25 Ottobre 2008 - Conferenza stampa
"Un gioco da ragazze"
Intervista al regista e al cast.
di Francesco Lomuscio
Affiancato dal cast, il regista esordiente Matteo Rovere ha incontrato la stampa presso la terza edizione del Festival Internazionale del Film di Roma, dove è stato presentato il suo lungometraggio "Un gioco da ragazze".
Matteo, perché hai voluto fotografare questo universo giovanile, e secondo te come mai questi personaggi presentano una certa assenza di valori morali?
Matteo Rovere: Con questo film non avevo alcuna intenzione di generalizzare la società, ritengo di averne raccontata una parte che esiste in modo cinematografico, come la vedo e come l'ho vista durante la mia crescita.

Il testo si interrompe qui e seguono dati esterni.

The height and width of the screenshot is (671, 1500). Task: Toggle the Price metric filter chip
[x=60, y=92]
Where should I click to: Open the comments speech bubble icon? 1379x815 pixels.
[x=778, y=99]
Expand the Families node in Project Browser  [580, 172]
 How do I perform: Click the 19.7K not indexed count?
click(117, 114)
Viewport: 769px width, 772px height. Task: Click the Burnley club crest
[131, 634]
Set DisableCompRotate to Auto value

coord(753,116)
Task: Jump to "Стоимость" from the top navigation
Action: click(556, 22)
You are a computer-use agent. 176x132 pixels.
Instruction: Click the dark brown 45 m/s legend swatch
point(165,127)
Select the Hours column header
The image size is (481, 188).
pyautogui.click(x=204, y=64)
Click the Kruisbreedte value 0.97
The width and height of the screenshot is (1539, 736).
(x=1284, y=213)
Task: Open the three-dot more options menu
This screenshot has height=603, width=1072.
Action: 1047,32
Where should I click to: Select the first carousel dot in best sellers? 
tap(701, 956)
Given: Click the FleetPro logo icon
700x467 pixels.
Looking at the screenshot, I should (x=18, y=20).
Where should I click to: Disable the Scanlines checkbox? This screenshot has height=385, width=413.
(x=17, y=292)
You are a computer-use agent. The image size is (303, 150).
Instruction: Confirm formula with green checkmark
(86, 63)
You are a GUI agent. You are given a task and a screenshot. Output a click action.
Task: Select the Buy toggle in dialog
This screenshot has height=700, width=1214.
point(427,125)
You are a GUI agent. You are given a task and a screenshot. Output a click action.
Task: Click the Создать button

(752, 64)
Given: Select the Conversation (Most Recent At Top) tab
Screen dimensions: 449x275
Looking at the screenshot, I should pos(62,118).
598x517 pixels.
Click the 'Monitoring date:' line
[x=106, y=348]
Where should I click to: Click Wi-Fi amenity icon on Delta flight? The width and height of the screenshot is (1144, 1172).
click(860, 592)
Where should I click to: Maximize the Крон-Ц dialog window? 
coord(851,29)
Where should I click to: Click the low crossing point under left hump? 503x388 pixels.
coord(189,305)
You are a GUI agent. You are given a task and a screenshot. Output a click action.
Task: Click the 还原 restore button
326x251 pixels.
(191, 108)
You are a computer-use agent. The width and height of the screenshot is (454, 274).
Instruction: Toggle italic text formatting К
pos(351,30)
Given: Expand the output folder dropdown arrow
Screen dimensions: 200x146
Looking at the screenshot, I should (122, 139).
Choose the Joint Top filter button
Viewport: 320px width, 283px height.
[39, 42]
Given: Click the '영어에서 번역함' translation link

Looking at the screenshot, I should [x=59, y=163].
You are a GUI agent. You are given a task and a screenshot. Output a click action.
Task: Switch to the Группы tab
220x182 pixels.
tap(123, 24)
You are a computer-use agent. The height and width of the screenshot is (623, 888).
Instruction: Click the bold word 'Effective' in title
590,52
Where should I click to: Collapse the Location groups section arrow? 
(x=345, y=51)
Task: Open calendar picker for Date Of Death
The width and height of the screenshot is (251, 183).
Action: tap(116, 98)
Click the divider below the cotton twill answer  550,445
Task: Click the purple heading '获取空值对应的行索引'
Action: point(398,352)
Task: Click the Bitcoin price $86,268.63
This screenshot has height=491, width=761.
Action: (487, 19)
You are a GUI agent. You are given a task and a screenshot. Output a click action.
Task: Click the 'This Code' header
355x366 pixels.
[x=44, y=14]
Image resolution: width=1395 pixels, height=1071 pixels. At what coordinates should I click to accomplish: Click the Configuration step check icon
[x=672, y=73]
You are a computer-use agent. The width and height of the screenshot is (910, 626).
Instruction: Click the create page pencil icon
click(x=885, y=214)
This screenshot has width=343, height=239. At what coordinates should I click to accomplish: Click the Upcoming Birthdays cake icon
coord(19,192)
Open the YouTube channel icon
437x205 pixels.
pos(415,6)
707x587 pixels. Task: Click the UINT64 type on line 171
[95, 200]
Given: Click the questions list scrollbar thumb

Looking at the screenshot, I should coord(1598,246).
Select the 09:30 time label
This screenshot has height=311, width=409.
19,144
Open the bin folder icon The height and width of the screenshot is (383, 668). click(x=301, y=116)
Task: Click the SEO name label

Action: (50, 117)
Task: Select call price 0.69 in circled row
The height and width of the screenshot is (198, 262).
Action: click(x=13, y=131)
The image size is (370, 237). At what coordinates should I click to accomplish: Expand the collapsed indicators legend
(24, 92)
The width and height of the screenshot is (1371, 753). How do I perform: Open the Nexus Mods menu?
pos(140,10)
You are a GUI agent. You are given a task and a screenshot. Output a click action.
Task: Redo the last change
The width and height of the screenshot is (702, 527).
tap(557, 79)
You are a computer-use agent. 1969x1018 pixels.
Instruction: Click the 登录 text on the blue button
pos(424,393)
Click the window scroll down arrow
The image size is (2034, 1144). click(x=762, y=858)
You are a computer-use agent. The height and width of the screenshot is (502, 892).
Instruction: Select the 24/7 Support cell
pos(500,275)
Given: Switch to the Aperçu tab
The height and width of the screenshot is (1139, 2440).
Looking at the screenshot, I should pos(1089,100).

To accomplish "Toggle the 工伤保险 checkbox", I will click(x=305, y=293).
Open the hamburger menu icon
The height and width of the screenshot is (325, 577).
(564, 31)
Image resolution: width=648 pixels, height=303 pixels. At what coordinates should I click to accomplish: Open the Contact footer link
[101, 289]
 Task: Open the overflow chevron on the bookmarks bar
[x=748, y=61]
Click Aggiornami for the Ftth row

Una generazione a cui non appartengo più, poi lo spettatore prende più o meno le distanze dai personaggi.
Chiara Chiti: Secondo me il mio personaggio di Elena ha un vuoto dentro, è infelice, la sua cattiveria vince perché non viene mai condannata, in quanto la famiglia è assente e non le ha mai dimostrato l'amore, mentre la scuola non punisce le ragazze che fumano le canne. Di conseguenza, ciò le rende in grado di fare ciò che vogliono, mentre la tv e i media propongono modelli come Paris Hilton e Kate Moss nelle vesti di eroine, senza denunciarne i lati negativi.
Il film è molto realistico…
Matteo Rovere: Ho scritto il film con Sandrone Dazieri, che è un esperto di noir, e con Teresa Ciabatti, che conosce molto bene il mondo adolescenziale, ma secondo me lo sceneggiatore ignoto sono proprio le ragazze ed i ragazzi con cui ho fatto diversi dibattiti sull'argomento.
Filippo, tu invece a chi ti sei ispirato per il tuo personaggio del professore?
Filippo Nigro: In realtà io non ho avuto alcun referente cinematografico, mi è tornata in mente la mia carriera scolastica al liceo Tasso, perché secondo me il mio Mario Landi ricorda alcuni insegnanti che ho avuto lì. Comunque, penso che il professore debba essere una figura autoritaria, non un amico, perché si rischia di rompere una barriera necessaria.
Stefano e Valeria, voi cosa pensate dell'argomento?
Stefano Santospago: Io credo che sia proprio l'assenza dei genitori a provocare ciò che poi succede. Il disagio familiare della protagonista non è dovuto al fattore economico, perché è ricca, ma riguarda l'assenza dello scambio di emozioni.
Valeria Milillo: Io posso solo dire che è stata un'esperienza molto coinvolgente, perché sono altamente emotiva e ho lavorato con Matteo sull'assenza di emotività. Ce l'ho messa tutta, è stata dura.
Al di là della tematica sociale, l'operazione presenta il tipico look del film di genere, tanto che la sequenza della ragazza nuda schizzata con l'idrante ricorda certi prodotti degli Anni Settanta…
Matteo Rovere: Sì, indubbiamente il realismo della scena della doccia non può fare a meno di richiamare alla memoria archetipi di cinema che sono nella nostra incoscienza, come "Rambo", ma anche "Carrie-Lo sguardo di Satana" di Brian De Palma.
Quindi, quali sono i tuoi maestri?
Matteo Rovere: Diciamo che apprezzo registi come Gregg Araki, Terrence Malick e Jacques Audiard, molto lontani dal mio film, ma che in fin dei conti mi hanno accompagnato nel fare questo lavoro.